Garlic and Sapphires: The Secret Life of a Critic in Disguise: I have a confession, I’m a “foodie” and I had no idea who Ruth Reichl was before this book. If you don’t know either, don’t feel bad. She was a restaurant critic for The New York Times and this book is about her time there. I loved it. Ruth’s humor cracked me up, I loved how she transformed herself into disguise as she visited the restaurants she was critiquing, and of course I loved reading about the food.
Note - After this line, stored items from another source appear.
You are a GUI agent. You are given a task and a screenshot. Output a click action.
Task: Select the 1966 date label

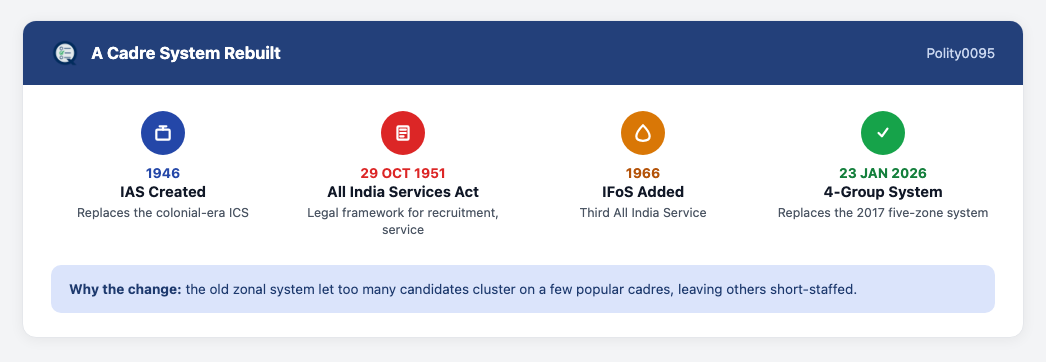click(643, 173)
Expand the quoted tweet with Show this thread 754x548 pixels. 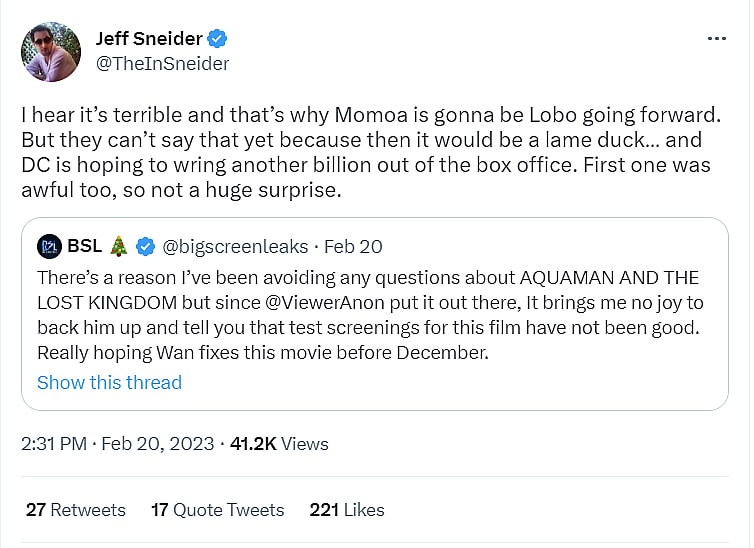pos(109,382)
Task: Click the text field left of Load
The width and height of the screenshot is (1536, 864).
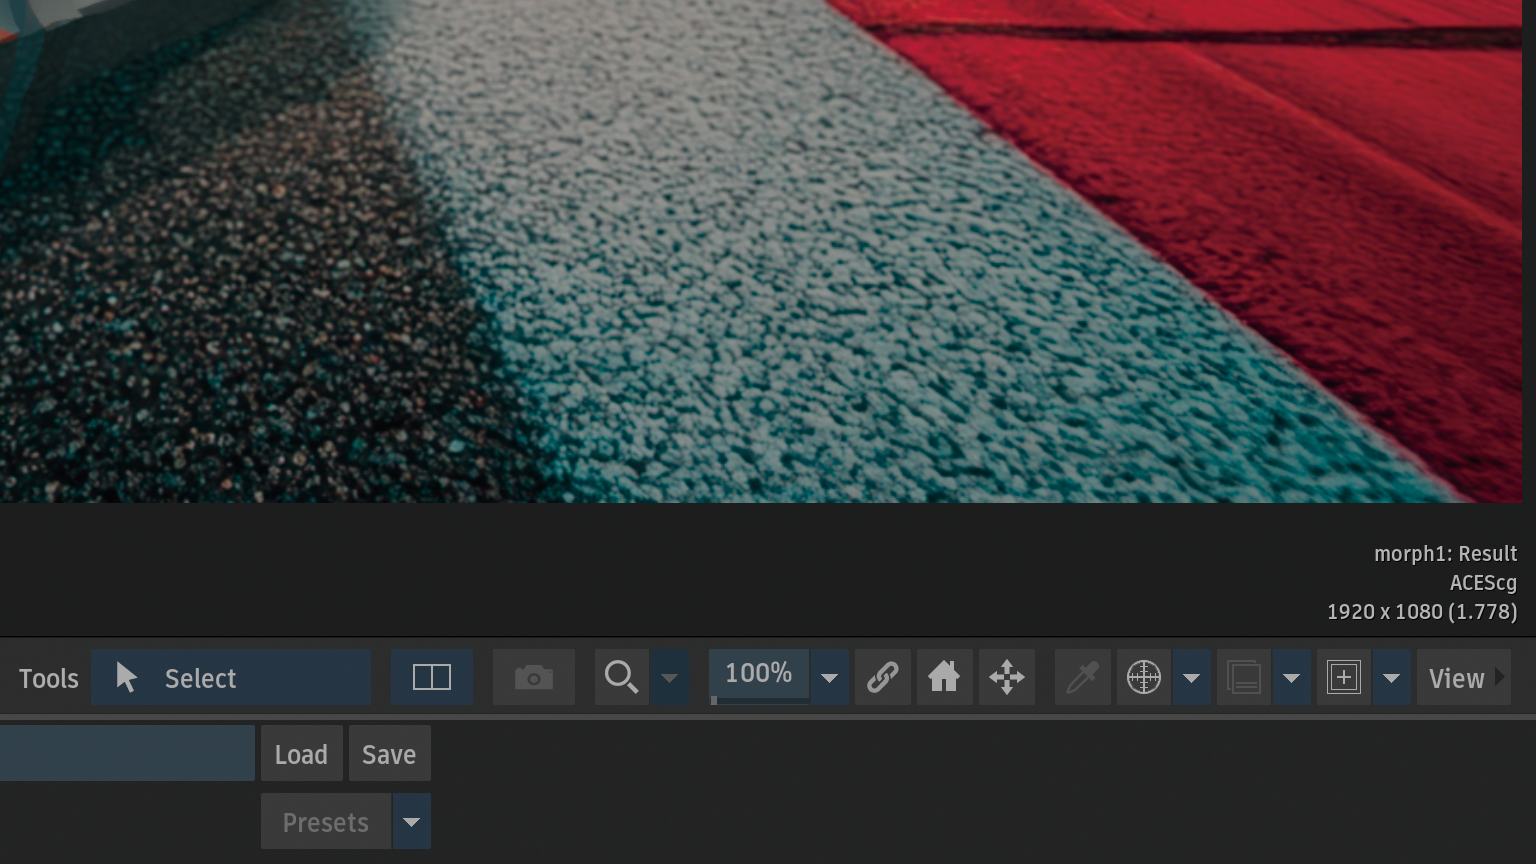Action: (127, 753)
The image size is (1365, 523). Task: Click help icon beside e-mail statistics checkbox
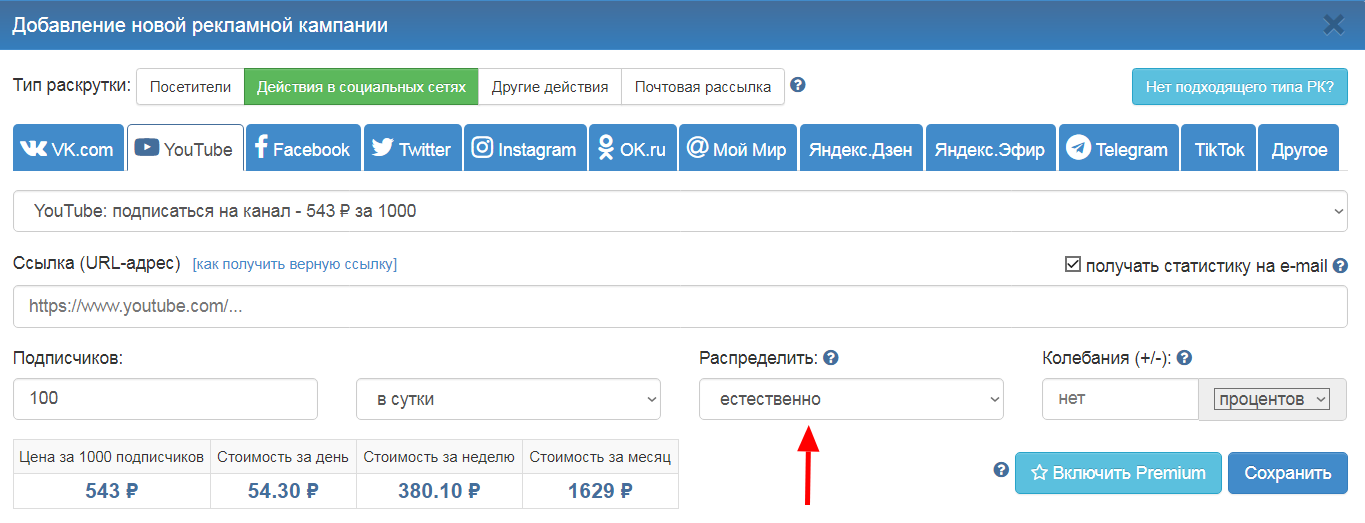[x=1340, y=266]
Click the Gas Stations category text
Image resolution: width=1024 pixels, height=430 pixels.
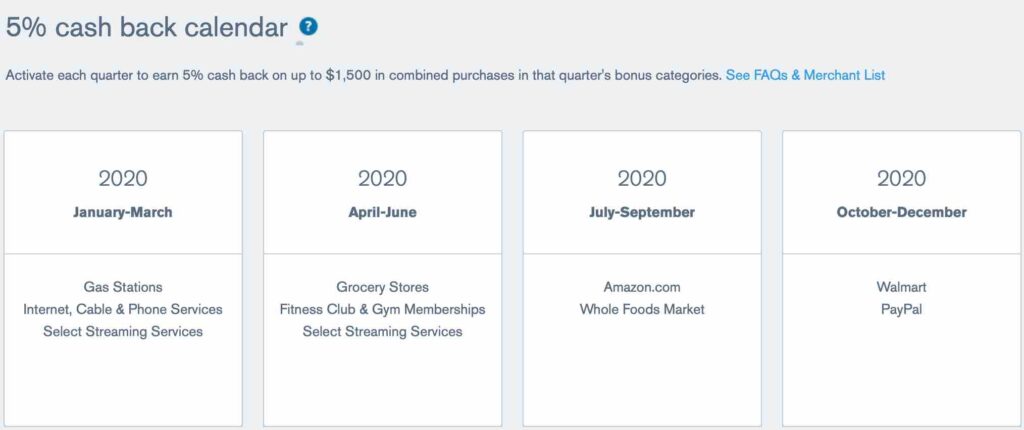point(123,287)
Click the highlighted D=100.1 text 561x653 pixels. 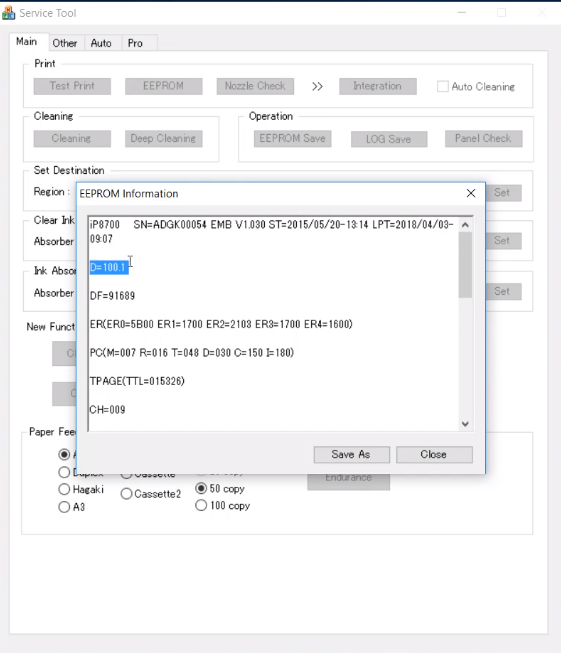[109, 267]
Kristin from Dine & Dish recommends:
And my pick of the moment… (currently reading): The Book Thief by Markus Zusak- I actually picked up this book for my son at the library the other day (in the young adult section), but I had heard so much about it and others had recommended it to me. So now I’m reading it instead of my son! I’m enjoying it so far. It caught me a little off-guard at first, since “Death” is the narrator. It takes place in the World War II-era and tells the story of Liesel Meminger from the time she is taken, at age nine, to live in Molching, Germany, with a foster family in a working-class neighborhood of tough kids, acid-tongued mothers, and loving fathers who earn their living by the work of their hands. The child arrives having just stolen her first book–although she has not yet learned how to read–and her foster father uses it, The Gravediggers Handbook, to lull her to sleep when shes roused by regular nightmares about her younger brothers death. Across the ensuing years of the late 1930s and into the 1940s, Liesel collects more stolen books as well as a peculiar set of friends: the boy Rudy, the Jewish refugee Max, the mayors reclusive wife (who has a whole library from which she allows Liesel to steal), and especially her foster parents.